(Stored data entries)
....

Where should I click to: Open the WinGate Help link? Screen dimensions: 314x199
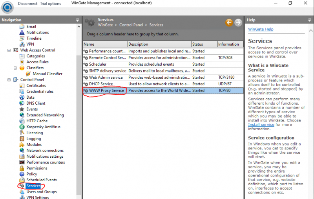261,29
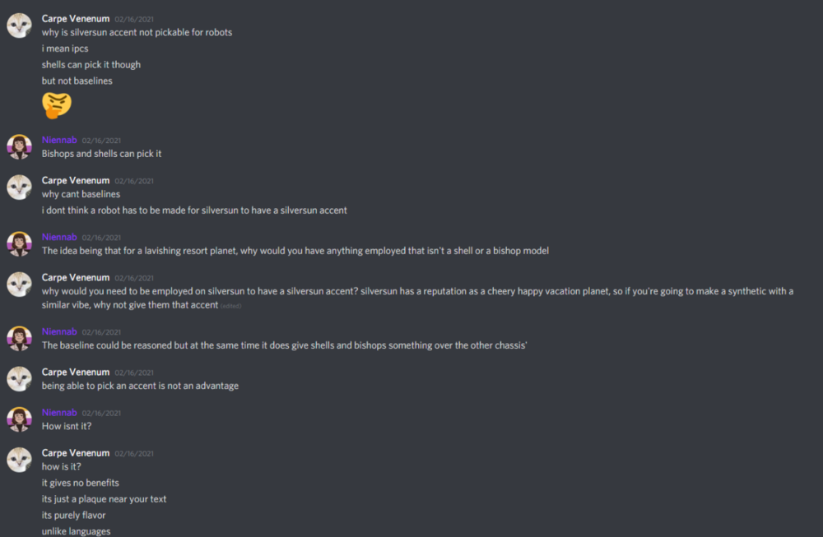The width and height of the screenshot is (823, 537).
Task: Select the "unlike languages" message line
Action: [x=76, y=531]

....

Problem statement |
Give back every entry in its exact wording, leaving the pictures out.

Task response |
Where should I click to: Open the WinGate Help link? Screen dimensions: 314x199
261,29
The width and height of the screenshot is (823, 537).
Task: Select the "unlike languages" message line
Action: [x=76, y=531]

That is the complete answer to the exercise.